Method: Axl expression in glioblastoma cell lines was analyzed by microarrays, quantitative real time PCR, Western blot and flow cytometry. Axl-dependent signaling was analyzed by Western blot. Proliferation was measured by indirect luminometric analysis of ATP content. Migration was assessed in modified Boyden chamber assays. Attachment-independent growth as a measure of tumor initiating capacity was determined in soft agar assay. Data from inhibitor studies was validated by shRNA knockdown of Axl.
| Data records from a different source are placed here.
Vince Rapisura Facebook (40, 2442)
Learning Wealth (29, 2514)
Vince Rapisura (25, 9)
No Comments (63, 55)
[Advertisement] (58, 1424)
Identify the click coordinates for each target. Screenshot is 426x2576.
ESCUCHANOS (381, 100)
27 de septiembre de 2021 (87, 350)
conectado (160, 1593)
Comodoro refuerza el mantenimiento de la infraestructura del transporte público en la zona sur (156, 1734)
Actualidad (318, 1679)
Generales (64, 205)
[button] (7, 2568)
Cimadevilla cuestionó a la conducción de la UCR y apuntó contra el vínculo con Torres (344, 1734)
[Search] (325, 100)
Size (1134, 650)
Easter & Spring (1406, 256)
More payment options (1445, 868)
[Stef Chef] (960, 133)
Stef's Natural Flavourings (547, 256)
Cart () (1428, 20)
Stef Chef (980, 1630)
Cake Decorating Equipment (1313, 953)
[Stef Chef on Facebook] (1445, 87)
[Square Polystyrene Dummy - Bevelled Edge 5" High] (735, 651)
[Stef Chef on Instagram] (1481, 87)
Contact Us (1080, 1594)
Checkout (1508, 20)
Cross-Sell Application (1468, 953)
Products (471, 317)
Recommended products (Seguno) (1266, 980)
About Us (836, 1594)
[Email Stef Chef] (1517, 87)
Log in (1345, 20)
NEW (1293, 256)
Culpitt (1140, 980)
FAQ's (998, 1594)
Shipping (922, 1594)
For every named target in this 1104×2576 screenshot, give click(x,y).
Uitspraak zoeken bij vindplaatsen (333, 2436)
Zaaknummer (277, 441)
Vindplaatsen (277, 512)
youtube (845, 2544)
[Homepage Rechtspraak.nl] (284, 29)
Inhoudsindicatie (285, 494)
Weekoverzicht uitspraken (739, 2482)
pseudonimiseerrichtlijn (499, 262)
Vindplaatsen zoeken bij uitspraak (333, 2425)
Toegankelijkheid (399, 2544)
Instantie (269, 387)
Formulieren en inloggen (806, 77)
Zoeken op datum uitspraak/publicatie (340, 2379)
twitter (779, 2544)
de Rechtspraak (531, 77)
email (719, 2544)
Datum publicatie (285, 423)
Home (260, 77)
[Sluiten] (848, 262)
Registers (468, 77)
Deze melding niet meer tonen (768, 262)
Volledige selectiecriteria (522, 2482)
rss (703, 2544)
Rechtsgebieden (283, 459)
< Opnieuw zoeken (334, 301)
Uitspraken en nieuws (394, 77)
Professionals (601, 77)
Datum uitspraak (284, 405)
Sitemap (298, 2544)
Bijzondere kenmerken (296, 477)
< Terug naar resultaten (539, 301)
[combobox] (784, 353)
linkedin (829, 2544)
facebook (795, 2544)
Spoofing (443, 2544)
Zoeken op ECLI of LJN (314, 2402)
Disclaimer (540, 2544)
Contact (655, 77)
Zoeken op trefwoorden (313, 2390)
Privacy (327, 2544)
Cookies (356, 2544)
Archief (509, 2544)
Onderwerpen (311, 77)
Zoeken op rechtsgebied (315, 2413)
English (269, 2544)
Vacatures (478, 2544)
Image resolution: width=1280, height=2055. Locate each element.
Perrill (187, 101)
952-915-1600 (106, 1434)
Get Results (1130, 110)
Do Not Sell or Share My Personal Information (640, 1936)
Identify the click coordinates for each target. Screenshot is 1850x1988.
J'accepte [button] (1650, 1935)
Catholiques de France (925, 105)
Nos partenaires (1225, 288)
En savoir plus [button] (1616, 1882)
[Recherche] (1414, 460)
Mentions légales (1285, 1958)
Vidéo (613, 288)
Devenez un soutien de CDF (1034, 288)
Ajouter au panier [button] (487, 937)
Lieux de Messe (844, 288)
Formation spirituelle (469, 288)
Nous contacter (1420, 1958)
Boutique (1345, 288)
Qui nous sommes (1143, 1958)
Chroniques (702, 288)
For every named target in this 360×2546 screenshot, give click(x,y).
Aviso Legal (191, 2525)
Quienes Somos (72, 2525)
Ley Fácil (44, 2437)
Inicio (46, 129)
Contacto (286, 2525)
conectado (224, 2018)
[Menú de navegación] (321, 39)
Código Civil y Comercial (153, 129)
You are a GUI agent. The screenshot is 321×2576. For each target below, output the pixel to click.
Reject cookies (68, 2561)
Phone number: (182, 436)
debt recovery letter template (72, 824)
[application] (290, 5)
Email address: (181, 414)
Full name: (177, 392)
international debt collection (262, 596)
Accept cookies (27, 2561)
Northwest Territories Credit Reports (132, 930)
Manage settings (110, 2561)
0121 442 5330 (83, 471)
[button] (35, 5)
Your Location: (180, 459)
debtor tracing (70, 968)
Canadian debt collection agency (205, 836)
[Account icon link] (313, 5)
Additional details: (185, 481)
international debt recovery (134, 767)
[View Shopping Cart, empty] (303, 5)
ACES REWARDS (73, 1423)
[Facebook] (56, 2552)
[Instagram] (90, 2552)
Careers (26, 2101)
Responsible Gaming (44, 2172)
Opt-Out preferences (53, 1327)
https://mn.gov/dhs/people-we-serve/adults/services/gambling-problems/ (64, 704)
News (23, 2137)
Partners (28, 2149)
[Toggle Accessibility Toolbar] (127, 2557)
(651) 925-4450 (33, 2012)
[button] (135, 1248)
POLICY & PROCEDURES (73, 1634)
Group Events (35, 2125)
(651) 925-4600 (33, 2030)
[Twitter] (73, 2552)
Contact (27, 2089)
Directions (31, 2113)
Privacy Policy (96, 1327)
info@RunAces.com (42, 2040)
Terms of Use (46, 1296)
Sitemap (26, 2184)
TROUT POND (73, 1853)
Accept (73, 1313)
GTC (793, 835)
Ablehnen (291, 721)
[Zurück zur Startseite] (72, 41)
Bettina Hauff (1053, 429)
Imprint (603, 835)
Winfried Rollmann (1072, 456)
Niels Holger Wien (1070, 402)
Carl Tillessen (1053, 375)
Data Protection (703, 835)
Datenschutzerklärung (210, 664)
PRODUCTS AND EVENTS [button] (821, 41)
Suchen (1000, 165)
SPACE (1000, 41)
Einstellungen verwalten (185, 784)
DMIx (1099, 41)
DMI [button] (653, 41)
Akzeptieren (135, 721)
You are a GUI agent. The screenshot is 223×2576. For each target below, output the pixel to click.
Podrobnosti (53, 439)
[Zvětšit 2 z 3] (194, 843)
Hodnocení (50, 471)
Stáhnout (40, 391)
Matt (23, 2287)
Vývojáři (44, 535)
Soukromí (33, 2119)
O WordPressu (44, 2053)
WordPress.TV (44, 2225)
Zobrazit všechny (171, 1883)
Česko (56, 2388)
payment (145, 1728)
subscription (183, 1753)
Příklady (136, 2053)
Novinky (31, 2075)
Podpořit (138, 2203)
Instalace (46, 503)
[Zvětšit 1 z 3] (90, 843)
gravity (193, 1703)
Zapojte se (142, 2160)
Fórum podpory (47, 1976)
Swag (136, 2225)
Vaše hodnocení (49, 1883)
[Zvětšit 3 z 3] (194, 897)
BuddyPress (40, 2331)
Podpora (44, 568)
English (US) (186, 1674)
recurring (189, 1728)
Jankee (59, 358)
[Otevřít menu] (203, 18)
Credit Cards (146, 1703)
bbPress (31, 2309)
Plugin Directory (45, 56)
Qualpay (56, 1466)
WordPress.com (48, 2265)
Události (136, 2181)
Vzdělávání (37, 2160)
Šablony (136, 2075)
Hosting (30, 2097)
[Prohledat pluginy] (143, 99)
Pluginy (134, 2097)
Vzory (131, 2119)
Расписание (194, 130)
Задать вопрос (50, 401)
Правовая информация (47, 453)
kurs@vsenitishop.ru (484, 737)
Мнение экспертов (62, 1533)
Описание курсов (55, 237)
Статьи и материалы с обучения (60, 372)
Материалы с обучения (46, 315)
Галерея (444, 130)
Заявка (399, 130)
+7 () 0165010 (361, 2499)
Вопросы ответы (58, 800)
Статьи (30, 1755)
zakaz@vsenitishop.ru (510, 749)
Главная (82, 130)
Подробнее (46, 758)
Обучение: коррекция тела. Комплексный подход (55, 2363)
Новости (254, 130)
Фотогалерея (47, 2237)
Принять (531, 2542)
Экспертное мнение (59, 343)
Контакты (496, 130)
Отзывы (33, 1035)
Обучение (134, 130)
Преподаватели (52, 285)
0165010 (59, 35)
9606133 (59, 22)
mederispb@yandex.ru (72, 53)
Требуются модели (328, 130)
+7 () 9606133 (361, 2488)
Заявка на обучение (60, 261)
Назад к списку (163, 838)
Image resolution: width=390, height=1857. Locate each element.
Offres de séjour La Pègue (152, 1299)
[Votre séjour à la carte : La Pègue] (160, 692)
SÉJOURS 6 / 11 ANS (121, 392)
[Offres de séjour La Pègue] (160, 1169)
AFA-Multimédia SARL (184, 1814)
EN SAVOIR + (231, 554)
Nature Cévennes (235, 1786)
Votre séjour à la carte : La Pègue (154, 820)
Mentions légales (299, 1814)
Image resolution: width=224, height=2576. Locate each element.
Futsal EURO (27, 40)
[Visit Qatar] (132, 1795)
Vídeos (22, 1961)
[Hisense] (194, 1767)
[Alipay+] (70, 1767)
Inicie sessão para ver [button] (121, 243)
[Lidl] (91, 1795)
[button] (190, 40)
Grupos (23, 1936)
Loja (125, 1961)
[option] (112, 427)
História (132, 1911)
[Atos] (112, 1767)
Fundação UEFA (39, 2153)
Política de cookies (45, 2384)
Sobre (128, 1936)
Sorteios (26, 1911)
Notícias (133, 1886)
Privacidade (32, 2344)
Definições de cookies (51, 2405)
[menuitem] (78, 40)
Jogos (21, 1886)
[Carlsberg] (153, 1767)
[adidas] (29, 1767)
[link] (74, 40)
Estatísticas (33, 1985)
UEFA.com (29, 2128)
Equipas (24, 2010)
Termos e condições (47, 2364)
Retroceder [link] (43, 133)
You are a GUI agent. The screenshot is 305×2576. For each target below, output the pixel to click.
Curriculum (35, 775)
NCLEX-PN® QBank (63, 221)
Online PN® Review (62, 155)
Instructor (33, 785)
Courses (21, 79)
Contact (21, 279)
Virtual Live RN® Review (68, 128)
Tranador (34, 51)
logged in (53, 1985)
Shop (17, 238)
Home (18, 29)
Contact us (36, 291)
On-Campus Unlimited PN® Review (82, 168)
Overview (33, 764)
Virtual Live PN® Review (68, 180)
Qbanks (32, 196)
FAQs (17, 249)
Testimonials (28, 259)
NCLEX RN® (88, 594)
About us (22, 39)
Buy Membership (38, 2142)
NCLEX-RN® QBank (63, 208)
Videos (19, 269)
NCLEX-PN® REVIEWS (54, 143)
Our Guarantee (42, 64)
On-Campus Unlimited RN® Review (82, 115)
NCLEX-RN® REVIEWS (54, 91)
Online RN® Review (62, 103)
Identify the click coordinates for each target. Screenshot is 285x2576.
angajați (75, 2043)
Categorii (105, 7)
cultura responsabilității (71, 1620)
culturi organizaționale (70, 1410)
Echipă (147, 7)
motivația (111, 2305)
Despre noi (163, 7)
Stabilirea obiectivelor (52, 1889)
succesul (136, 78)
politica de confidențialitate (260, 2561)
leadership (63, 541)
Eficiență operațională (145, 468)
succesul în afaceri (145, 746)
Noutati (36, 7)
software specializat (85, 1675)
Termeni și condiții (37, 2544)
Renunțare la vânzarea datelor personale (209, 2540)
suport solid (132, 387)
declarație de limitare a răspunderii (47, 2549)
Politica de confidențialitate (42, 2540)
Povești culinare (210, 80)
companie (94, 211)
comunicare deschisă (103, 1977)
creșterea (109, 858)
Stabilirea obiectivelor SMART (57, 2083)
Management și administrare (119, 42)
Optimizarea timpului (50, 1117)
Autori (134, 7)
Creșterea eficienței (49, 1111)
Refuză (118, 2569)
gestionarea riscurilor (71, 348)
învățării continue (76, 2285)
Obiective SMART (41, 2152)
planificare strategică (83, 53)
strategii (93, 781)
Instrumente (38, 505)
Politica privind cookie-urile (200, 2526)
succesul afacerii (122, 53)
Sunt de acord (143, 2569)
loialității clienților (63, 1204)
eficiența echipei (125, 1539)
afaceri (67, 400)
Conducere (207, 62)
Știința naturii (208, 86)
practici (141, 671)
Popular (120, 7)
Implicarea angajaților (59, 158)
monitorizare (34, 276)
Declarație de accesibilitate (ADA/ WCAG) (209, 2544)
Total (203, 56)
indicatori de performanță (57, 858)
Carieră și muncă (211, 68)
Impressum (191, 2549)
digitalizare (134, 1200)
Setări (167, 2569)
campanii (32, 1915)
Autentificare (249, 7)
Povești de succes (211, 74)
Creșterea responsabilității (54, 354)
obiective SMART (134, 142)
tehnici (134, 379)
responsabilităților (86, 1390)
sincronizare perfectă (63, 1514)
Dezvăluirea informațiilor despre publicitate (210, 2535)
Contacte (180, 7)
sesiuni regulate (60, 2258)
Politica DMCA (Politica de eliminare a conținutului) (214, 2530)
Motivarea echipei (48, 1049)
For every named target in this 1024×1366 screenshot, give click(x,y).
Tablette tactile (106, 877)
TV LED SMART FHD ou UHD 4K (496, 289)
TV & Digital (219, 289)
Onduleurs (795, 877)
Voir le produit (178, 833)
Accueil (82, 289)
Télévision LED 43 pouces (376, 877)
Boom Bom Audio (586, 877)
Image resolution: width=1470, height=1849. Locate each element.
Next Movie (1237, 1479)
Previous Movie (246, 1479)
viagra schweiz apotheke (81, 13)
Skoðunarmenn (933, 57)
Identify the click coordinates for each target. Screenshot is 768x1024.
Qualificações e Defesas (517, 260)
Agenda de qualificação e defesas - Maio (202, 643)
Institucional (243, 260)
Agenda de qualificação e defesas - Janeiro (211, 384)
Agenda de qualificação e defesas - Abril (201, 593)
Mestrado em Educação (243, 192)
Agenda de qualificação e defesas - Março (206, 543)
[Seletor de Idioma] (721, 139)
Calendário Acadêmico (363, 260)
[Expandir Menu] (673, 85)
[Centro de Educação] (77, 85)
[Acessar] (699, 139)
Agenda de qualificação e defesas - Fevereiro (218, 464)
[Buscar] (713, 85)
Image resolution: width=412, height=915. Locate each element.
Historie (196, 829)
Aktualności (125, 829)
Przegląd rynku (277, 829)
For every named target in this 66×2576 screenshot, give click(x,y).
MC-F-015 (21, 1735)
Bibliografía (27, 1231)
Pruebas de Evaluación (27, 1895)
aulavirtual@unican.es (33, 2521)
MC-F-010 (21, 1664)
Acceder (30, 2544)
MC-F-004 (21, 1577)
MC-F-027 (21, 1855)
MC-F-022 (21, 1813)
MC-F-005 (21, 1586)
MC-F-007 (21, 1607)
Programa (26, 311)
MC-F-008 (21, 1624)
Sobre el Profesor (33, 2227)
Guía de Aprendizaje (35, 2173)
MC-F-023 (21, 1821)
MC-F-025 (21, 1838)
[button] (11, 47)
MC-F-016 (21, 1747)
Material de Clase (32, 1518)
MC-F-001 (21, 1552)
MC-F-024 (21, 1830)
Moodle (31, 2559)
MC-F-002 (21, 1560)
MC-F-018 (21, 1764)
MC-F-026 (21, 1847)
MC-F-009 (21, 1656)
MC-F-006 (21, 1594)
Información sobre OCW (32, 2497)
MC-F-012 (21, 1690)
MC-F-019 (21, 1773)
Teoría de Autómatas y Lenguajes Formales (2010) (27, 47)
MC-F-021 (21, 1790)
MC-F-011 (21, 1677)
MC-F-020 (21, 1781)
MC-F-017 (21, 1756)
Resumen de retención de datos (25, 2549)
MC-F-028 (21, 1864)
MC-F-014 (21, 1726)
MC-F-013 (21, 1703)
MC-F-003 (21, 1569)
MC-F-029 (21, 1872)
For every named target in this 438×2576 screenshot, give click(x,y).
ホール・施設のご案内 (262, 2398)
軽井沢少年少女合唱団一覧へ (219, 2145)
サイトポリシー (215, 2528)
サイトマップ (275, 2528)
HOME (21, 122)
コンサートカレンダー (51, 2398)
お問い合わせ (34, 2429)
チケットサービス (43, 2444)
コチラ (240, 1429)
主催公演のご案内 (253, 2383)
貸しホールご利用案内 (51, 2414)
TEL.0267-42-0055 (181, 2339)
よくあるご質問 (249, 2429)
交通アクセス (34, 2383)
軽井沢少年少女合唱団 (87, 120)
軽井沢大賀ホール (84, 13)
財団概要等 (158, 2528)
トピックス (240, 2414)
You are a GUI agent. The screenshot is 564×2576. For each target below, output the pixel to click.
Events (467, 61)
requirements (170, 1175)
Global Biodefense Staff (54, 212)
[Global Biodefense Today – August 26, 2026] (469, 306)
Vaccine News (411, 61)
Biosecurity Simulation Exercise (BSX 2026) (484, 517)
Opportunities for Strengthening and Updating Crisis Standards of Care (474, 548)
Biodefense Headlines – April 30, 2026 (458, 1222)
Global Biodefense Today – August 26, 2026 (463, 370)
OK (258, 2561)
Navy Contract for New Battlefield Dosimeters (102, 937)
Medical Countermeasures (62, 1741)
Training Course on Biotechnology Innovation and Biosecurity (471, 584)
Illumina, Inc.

Results: We found Axl to be specifically overexpressed at the mRNA level in glioma cells with a differentiated phenotype as compared to cells with a stem-like phenotype. In these cells, Axl protein was strongly expressed at the cell surface and also released from the cells in its soluble form in a metalloproteinase-dependent manner. Axl's natural ligand, Gas 6, was also detected, indicating an autocrine stimulation loop in glioma cells. Notably, unprocessed Axl was also detected in the cells' conditioned media, suggesting an association of Axl with glioma-released exosomes. Gas 6-induced Erk 1/2 and Akt phosphorylation could be abrogated by interfering with Axl tyrosine kinase function, resulting in a dose-dependent decrease in proliferation and cell migration at inhibitor concentrations above 1 μM. Tumor initiating capacity in the presence of inhibitor was also significantly reduced by the inhibitor. Knockdown of Axl with specific shRNA confirmed the importance of Axl for these processes and the specificity of the inhibitor.
Conclusions: Targeting of the Axl receptor tyrosine kinase with specific compounds appears a promising strategy for the Axl-overexpressing, differentiated compartment of glioblastoma. However, the impact of Axl inhibition on the stem-like compartment of glioblastoma remains to be elucidated.